European powers France, Germany and Britain are planning to offer Iran a fresh package of incentives for curbing its nuclear program. But, the European strategy would threaten sanctions should Iran refuse.
British, French and German diplomats are said to be developing what is called a "carrot and stick" approach aimed at persuading Iran to halt its uranium enrichment program.
Word of the fresh initiative came after ministers of key U.N. Security Council nations and Germany failed to resolve differences over Iran strategy.
Diplomats say the new initiative would postpone further consideration of a European-sponsored draft resolution that would legally require Tehran to give up its controversial nuclear activities.
Secretary of State Condoleezza Rice said the United States supports the European effort, and an earlier proposal by Russia, to help Iran achieve a civilian nuclear capability.
"The United States has long supported an effort by Russians, and efforts by the European Union to make available to the Iranian regime should they choose to do so, a way to fulfill aspirations for a civil nuclear program, and that is what is being discussed, is how that might be made available again," said Condoleezza Rice.

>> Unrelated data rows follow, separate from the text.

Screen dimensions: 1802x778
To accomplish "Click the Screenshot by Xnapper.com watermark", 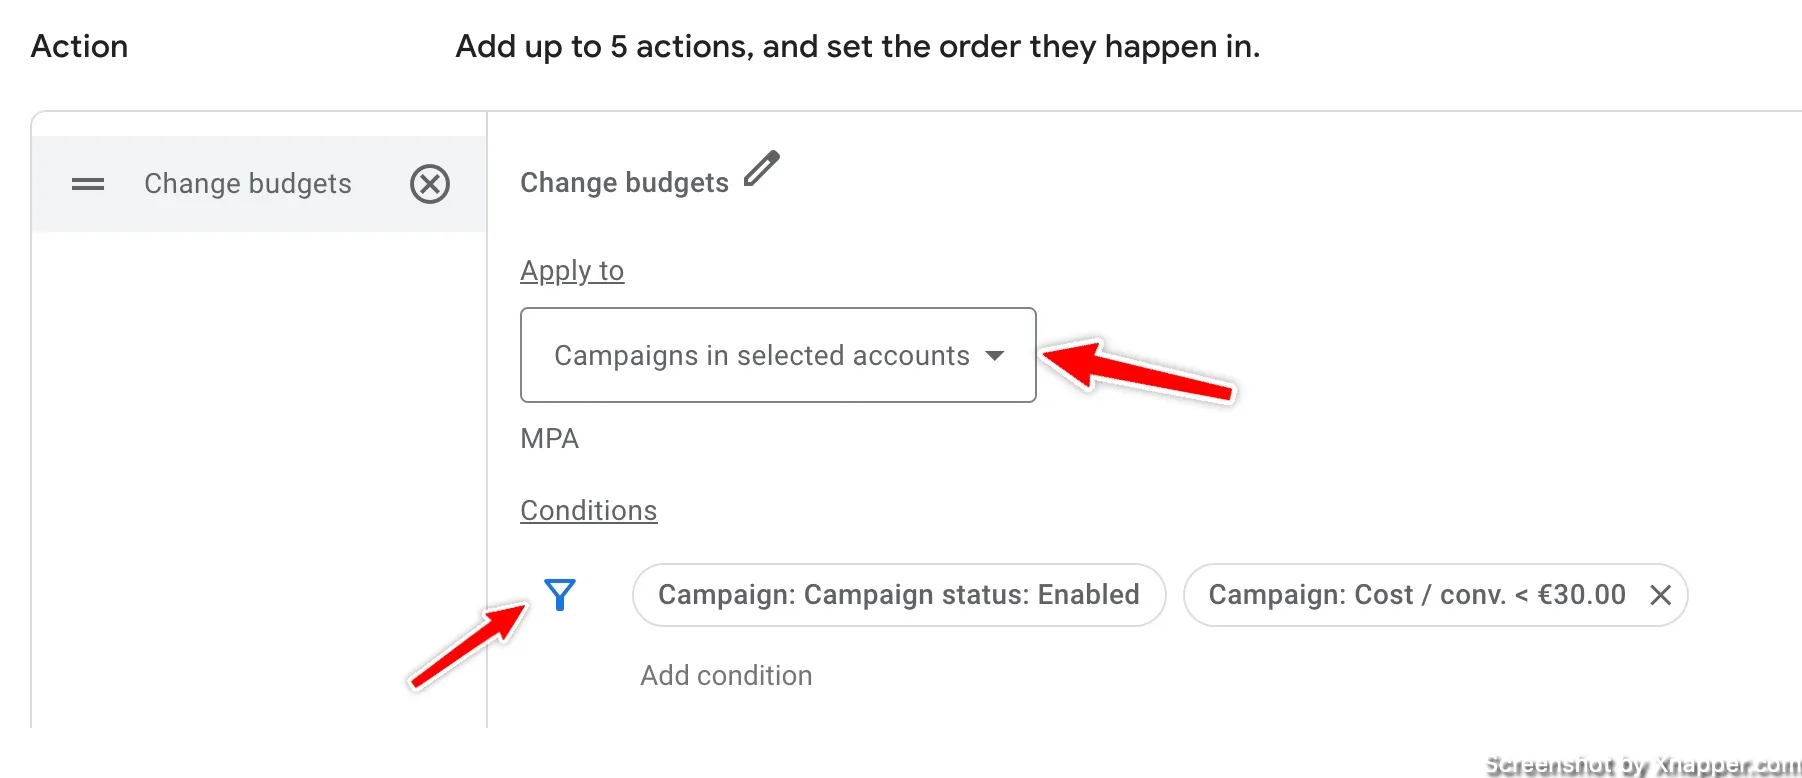I will pos(1643,765).
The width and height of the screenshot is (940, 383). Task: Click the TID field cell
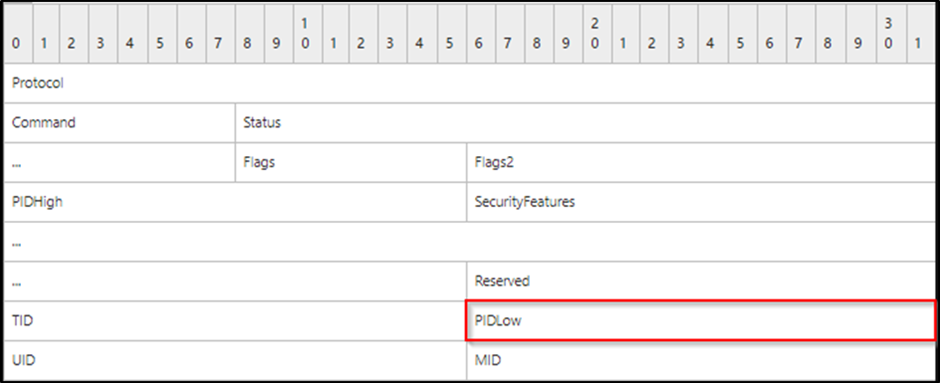coord(235,321)
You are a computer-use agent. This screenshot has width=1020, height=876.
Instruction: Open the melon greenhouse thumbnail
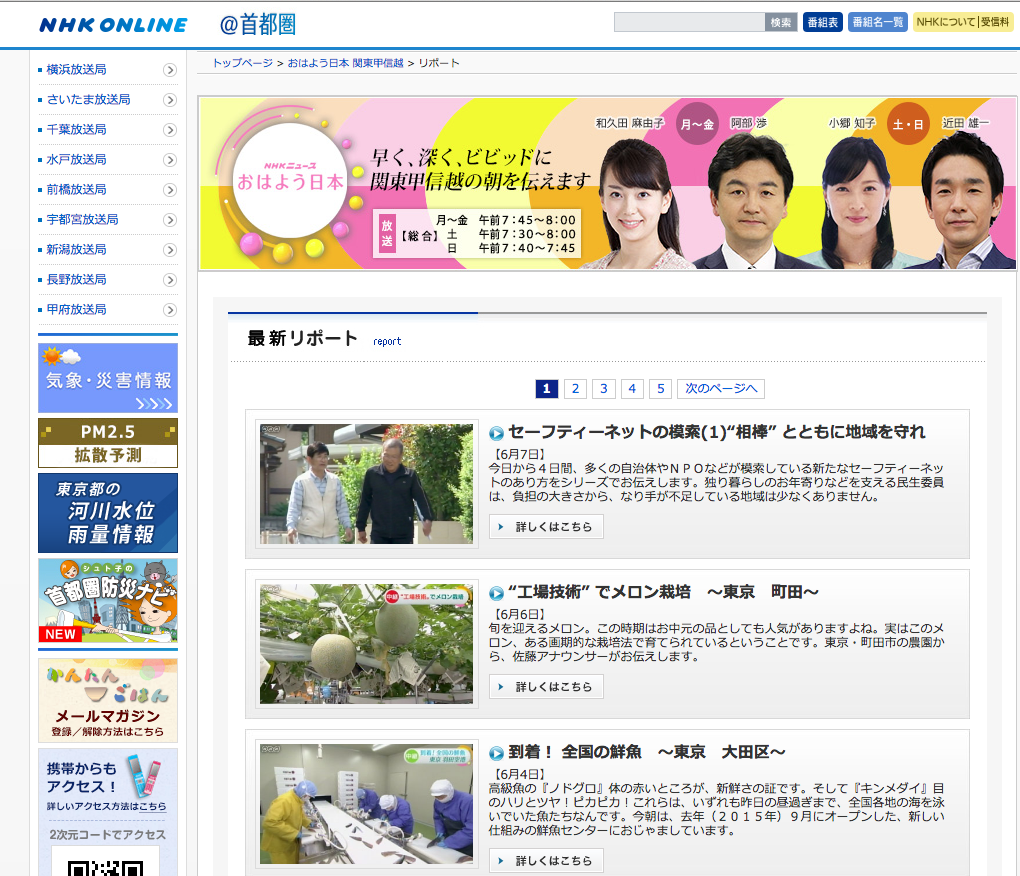point(366,644)
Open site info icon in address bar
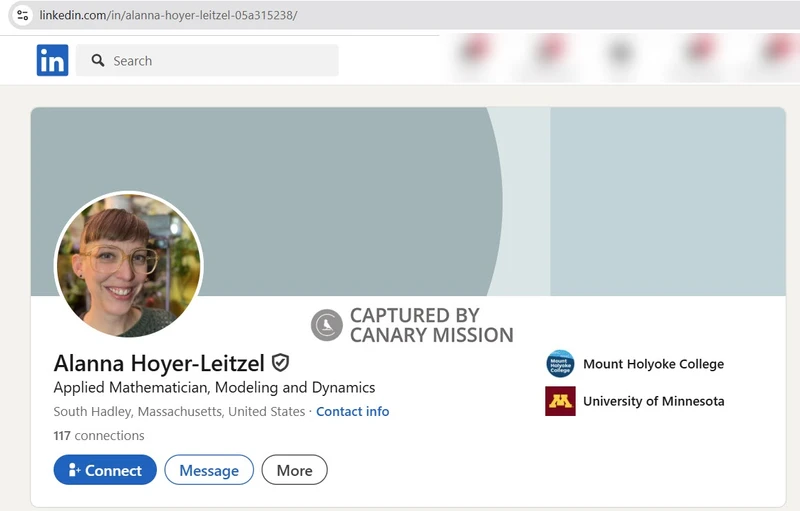Screen dimensions: 800x511 [x=23, y=15]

President Bush Tuesday reaffirmed that diplomacy remains the primary option in dealing with Iran. But he said the international community would isolate the Tehran government if it refuses to give up uranium enrichment.
Secretary Rice later attempted to reassure the Iranian people that efforts to prevent their government from gaining nuclear weapons were not aimed at them.
"I would just like to say to the people of Iran, obviously, if there is a way for Iran to accept the will of the international community, to accept proposals for civil nuclear power, this is the time for Iran to take that possibility, because no one wants to isolate the Iranian people," she said. "The Iranian regime is isolating the Iranian people. The international community is not doing so."
European diplomats on the Security Council say the corrot of incentives offered to Iran would be backed up by the stick of penalties if Iran refuses to halt its uranium enrichment."
But Russia and China expressed skepticism about the proposal. Russia's Foreign Minister Sergei Lavrov cautioned that any threat of penalties could backfire, and suggested it would be better to demand Iranian cooperation with the International Atomic Energy Agency.
"I don't like terms like carrots and sticks, I prefer to speak about reasonable proposals which would show a positive alternative," said Sergei Lavrov. "Iran should cooperate with the IAEA Board of governors, and I'm convinced that if Iran cooperates, with the governing board of the IAEA and IAEA inspectors, as is required of Iran, this would be possible."
The Vienna-based IAEA has said it cannot confirm whether Iran's nuclear power program is entirely for peaceful purposes. The United States suspects the Tehran government is attempting to achieve a nuclear weapons capability, but Iran maintains its program is for civilian energy use.